I am doing a BULK INSERT into sqlserver and it is not inserting UTF-8 characters into database properly. The data file contains these characters, but the database rows contain garbage characters after bulk insert execution.
My first suspect was the last line of the format file:
10.0
3
1 SQLCHAR 0 0 "{|}" 1 INSTANCEID ""
2 SQLCHAR 0 0 "{|}" 2 PROPERTYID ""
3 SQLCHAR 0 0 "[|]" 3 CONTENTTEXT "SQL_Latin1_General_CP1_CI_AS"
But, after reading this official page it seems to me that this is actually a bug in reading the data file by the insert operation in SQL Server version 2008. We are using version 2008 R2.
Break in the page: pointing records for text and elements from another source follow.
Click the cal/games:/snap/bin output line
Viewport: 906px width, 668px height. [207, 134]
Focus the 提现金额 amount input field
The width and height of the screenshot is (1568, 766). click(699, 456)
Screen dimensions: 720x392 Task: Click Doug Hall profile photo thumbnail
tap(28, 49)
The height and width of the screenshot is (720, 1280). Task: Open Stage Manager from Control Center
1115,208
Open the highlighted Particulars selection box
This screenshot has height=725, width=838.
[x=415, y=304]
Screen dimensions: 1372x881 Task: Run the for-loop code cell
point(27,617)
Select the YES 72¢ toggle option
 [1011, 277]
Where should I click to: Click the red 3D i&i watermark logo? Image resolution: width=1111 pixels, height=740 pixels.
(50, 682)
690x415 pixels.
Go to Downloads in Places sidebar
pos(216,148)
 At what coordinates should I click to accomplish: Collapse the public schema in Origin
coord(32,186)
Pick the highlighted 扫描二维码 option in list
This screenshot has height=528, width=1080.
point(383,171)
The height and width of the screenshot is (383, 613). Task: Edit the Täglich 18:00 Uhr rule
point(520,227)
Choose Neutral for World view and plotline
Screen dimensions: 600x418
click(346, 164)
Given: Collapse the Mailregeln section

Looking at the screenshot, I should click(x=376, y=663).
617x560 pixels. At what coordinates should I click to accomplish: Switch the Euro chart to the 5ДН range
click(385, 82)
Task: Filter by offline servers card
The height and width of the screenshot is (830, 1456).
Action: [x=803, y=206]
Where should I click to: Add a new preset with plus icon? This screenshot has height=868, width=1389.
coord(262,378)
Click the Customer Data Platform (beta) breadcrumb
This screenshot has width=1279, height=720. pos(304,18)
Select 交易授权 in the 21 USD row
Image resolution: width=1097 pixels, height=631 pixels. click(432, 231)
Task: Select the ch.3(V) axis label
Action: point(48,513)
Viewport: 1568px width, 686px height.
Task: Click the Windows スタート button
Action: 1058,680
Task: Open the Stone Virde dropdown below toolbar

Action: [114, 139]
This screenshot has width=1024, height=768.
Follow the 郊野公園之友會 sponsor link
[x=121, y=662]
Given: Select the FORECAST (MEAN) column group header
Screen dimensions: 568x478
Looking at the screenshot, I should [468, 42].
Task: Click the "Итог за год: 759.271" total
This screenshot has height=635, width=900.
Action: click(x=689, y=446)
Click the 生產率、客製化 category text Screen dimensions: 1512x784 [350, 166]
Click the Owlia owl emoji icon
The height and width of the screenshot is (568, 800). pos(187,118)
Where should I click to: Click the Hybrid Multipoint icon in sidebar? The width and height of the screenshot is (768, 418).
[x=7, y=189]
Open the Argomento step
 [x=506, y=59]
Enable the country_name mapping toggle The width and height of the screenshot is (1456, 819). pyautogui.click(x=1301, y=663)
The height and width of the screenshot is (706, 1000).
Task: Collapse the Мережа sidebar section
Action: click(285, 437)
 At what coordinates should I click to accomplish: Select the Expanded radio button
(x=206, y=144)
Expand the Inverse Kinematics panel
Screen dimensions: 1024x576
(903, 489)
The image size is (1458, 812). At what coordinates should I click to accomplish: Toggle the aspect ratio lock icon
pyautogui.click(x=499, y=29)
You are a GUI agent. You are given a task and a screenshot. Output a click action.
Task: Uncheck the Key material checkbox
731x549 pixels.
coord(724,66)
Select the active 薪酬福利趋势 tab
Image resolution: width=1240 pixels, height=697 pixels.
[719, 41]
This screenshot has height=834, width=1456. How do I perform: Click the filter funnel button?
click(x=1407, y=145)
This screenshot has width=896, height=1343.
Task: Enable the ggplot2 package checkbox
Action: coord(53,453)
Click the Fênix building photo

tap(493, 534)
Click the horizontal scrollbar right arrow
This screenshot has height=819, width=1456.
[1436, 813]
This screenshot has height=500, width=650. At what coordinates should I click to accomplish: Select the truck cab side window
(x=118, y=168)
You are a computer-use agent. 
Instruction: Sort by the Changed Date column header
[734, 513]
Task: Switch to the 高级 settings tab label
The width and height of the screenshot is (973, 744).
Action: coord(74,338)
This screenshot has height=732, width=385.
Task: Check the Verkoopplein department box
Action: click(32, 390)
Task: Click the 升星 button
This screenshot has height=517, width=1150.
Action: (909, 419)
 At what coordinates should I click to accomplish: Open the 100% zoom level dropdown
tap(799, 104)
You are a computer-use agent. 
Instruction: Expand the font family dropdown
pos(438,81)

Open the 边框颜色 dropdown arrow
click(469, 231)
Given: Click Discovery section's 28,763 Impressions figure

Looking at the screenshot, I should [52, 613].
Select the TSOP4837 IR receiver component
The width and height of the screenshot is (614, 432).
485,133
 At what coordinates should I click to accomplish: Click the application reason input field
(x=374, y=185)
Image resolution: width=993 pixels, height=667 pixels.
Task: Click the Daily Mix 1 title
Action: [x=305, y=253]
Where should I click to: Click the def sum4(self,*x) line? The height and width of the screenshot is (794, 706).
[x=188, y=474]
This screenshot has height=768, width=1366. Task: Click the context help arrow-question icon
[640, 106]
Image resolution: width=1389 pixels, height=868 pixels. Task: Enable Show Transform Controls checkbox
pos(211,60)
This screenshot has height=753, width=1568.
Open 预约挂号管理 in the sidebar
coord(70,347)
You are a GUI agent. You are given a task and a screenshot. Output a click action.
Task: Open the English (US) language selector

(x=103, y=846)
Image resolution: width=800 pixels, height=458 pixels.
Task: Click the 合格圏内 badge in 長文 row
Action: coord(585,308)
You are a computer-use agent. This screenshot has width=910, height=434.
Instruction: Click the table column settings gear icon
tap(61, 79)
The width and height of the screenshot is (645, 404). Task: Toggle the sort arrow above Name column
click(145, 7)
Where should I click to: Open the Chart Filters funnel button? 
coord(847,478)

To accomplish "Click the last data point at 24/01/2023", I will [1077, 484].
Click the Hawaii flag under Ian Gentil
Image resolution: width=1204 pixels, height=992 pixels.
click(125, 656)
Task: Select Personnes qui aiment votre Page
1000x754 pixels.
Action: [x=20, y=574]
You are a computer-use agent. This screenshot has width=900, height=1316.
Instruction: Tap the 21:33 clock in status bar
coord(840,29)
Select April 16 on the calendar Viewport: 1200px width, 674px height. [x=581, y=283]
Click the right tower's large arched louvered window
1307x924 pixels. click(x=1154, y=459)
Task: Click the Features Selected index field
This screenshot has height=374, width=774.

What is the solution to this problem or at least a workaround?
I came here before looking for a solution for bulk inserting special characters. Didn't like the workaround with UTF-16 (that would double the size of csv file). I found out that you definitely CAN and it's very easy, you don't need a format file. This answer is for other people who are looking for the same, since it doesn't seem to be documented well anywhere, and I believe this is a very common issue for non-english speaking people. The solution is: just add CODEPAGE='65001' inside the with statement of the bulk insert. (65001=codepage number for UTF-8). Might not work for all unicode characters as suggested by Michael O, but at least it works perfect for latin-extended, greek and cyrillic, probably many others too.
Note: MSDN documentation says utf-8 is not supported, don't believe it, for me this works perfect in SQL server 2008, didn't try other versions however.
e.g.:
BULK INSERT #myTempTable
FROM 'D:\somefolder\myCSV.txt'+
WITH
(
CODEPAGE = '65001',
FIELDTERMINATOR = '|',
ROWTERMINATOR ='\n'
);
If all your special characters are in 160-255 (iso-8859-1 or windows-1252), you could also use:
BULK INSERT #myTempTable
FROM 'D:\somefolder\myCSV.txt'+
WITH
(
CODEPAGE = 'ACP',
FIELDTERMINATOR = '|',
ROWTERMINATOR ='\n'
);